Melanie Sumrow’s The Prophet Calls tells the story of Gentry Forrester, a young girl born into a polygamous community in the foothills of New Mexico. Gentry feels lucky to live among God’s chosen people in the Prophet’s compound, but when music is outlawed, Gentry and her older brother, Tanner, sneak out of the community. When they return, all bets are off as the Prophet exercises his control. Read below for insight into Melanie’s writing process and the inspiration behind her story!
1. When did you first realize you wanted to be an author?
I was working as a lawyer and really missed having a creative outlet when another lawyer had recommended a book to me: Twilight. I thought he (yes, a guy lawyer recommended it) was pulling my leg, but he kept going on and on about how awesome it was. Long story short, he lent it to me and I read it, and then I picked up the next one in the series and the next and impatiently waited for the last book. I thought they were so fun! And then I started to pick up more books written for teens and devoured them. When I heard Stephenie Meyer had written the first book while working outside the home and being a full-time mom like me, I thought why not? I had always loved to read and I’d always enjoyed writing, so the idea really energized me. As luck would have it, a flyer came through the mail advertising a series of creative writing classes that I could take at night through my local university, while still practicing law during the day. From my first class, I was hooked!

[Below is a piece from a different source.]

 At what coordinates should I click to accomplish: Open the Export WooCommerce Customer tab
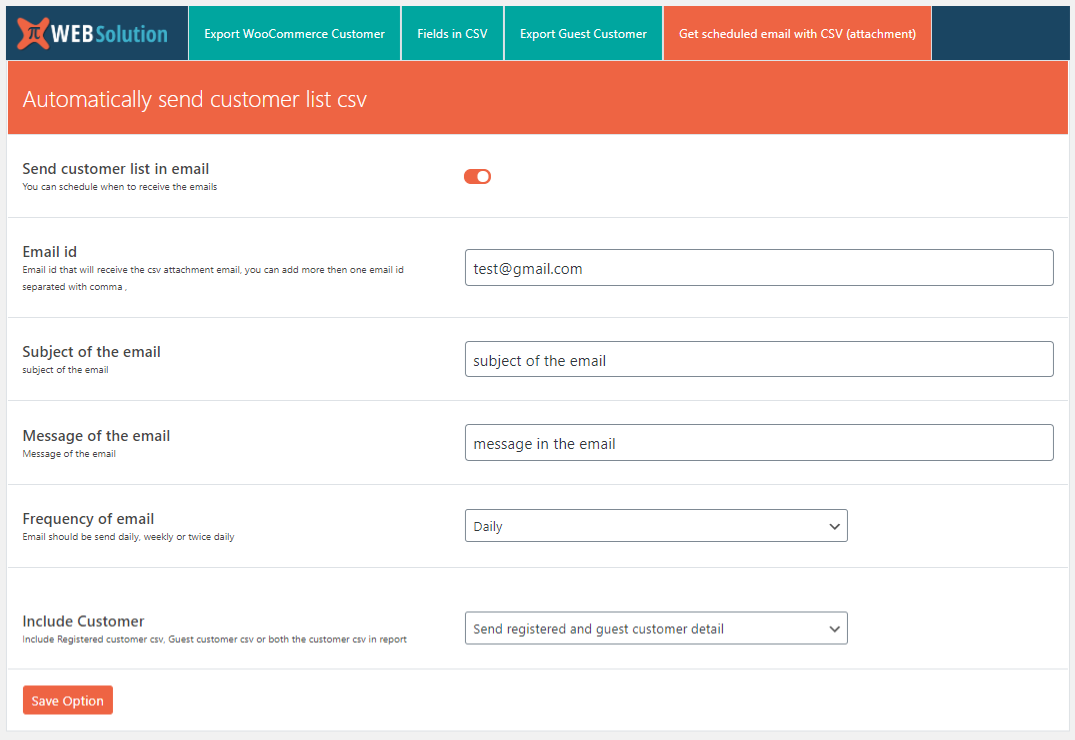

2. How did you come up with the idea for The Prophet Calls?
My second YA book centered on a girl who was drawn into a religious cult, and it was the book that landed me my agent. It was well received by publishers, but ultimately did not find a home. Fast-forward a year, and I was working on my third novel (unrelated to religious studies) and guest teaching a class on religious radicalism. For that class, I had updated my research on various religious sects, including the polygamous community known as the FLDS. Within that same time period, my agent called me and indicated an editor had contacted him (sort of as a shot in the dark), saying she was interested in polygamous communities and wondered if he happened to know anyone who could write about that subject for a middle-grade audience. Of course, my agent was very excited because he knew I possessed the knowledge, even though I’d never written MG. I started from scratch on an entirely new story and submitted a synopsis and the first three chapters of The Prophet Calls. My amazing editor fell in love with my proposal, and my debut novel will soon release on November 6, 2018!
3. Which part of The Prophet Calls was your favorite to write? Why?

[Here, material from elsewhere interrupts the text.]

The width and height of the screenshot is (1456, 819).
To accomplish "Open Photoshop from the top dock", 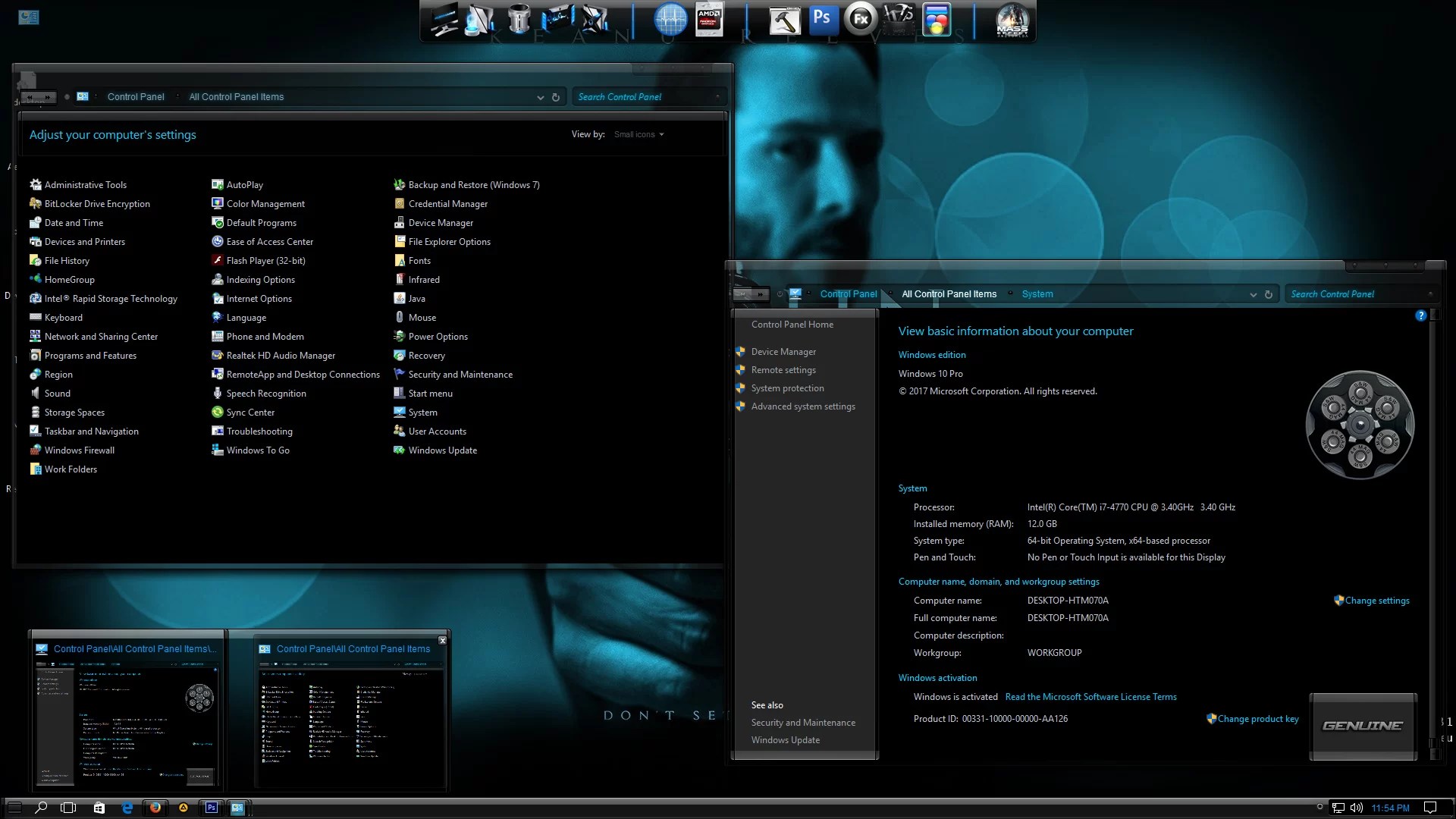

There is a scene in the book where Gentry and her brother sneak off to play at the Santa Fe Music Festival. Prior to writing that scene, I traveled to Santa Fe and walked the same path Gentry takes in the book—from the Collected Works Bookstore to the Loretto Chapel and then running up the Santa Fe Trail to the Plaza. All along my walk, I took pictures and really paid attention to all the senses. What was I hearing? Smelling? Feeling? It was so fun to recapture my walk that morning in the book. Even the little boy who was chasing bubbles with his mother made it into the final scene.
4. What do you like to do when you’re not writing?

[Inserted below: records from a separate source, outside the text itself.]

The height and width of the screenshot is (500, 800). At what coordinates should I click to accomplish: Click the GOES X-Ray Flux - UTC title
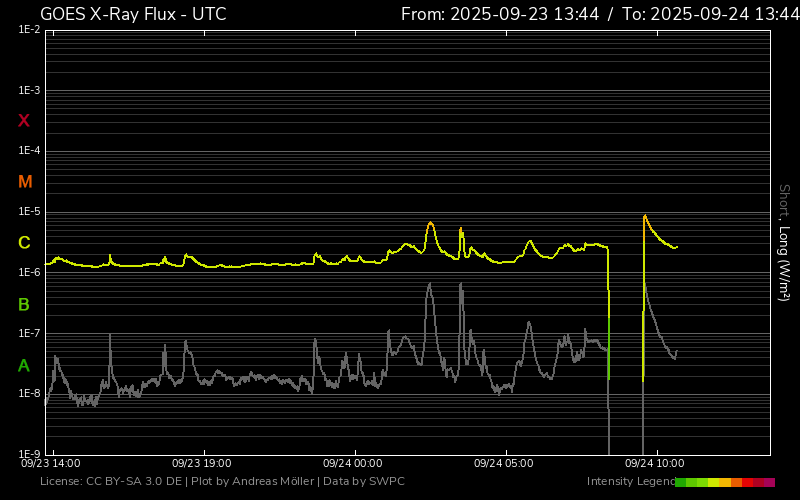point(133,14)
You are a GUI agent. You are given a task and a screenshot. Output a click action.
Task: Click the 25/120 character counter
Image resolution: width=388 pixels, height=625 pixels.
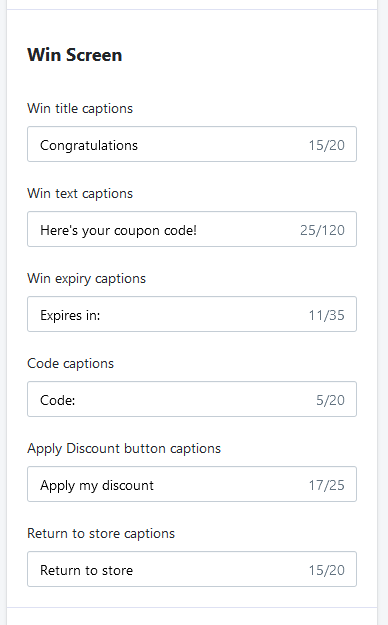tap(322, 230)
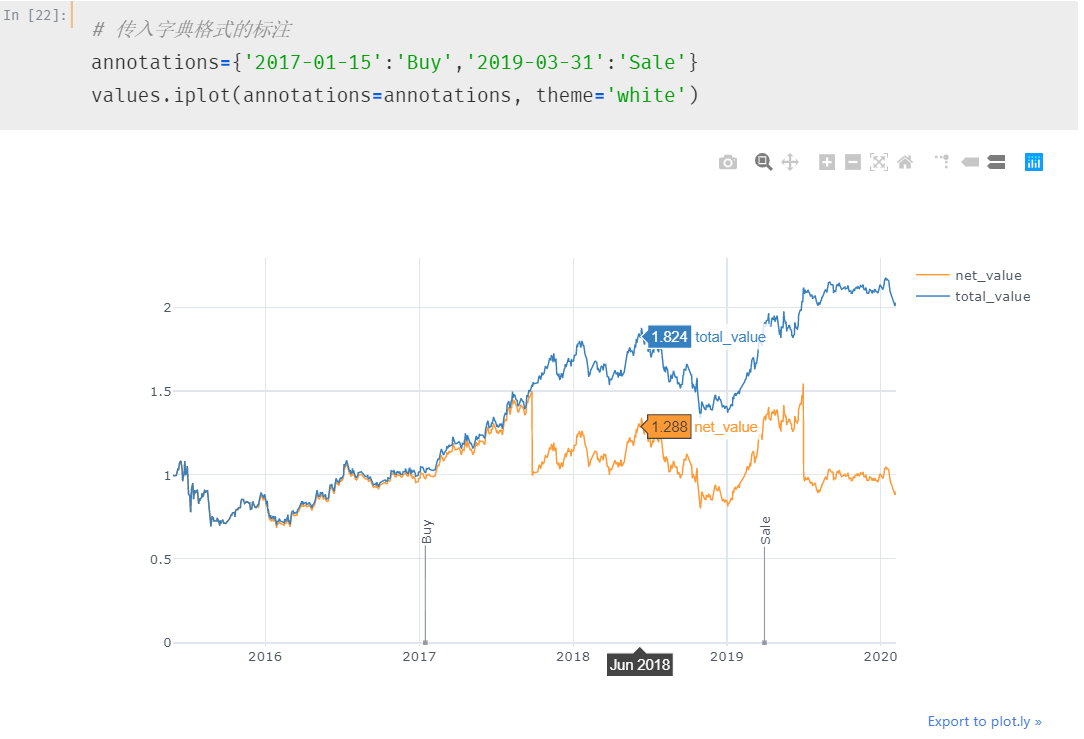The width and height of the screenshot is (1084, 739).
Task: Click the Zoom Out icon
Action: [852, 161]
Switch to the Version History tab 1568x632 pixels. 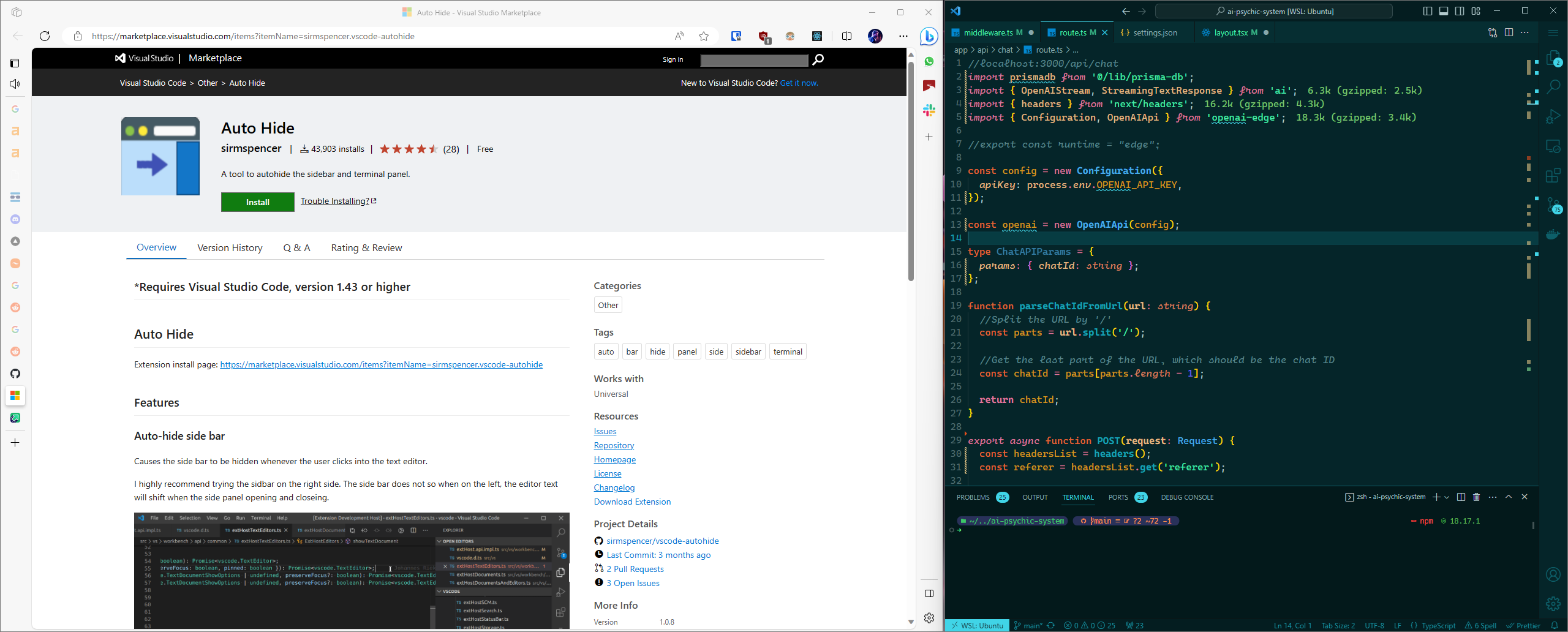coord(230,247)
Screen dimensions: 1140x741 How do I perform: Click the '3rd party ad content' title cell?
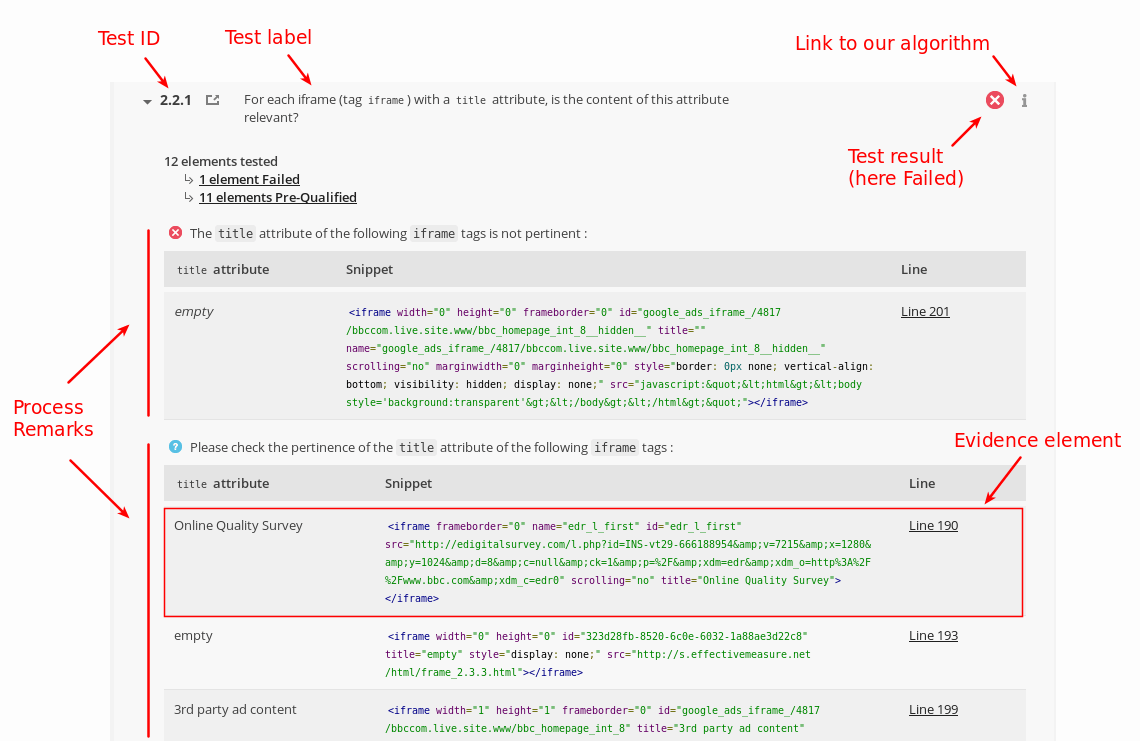pyautogui.click(x=235, y=709)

I really love the arts, so when I’m not writing, I enjoy museums, musical theater, opera, the symphony and plays. I also love to travel with my husband and daughter. Our daughter plays sports and has been in some theater productions, so it’s fun to attend her games and plays as well. Of course, I love to read and our daughter is also an avid reader (and usually one of the first readers of my work), so I have fun talking books with her.
5. What was your favorite book to read as child?
One of my favorite books was Alice in Wonderland by Lewis Carroll. I distinctly remember my mother reading it to me as a child, and I still have my old and worn copy. What I recall loving most about the story was the idea of escaping through a rabbit hole and entering into a whole new world of curious things. And that’s what I still love about books: They are doorways into new worlds.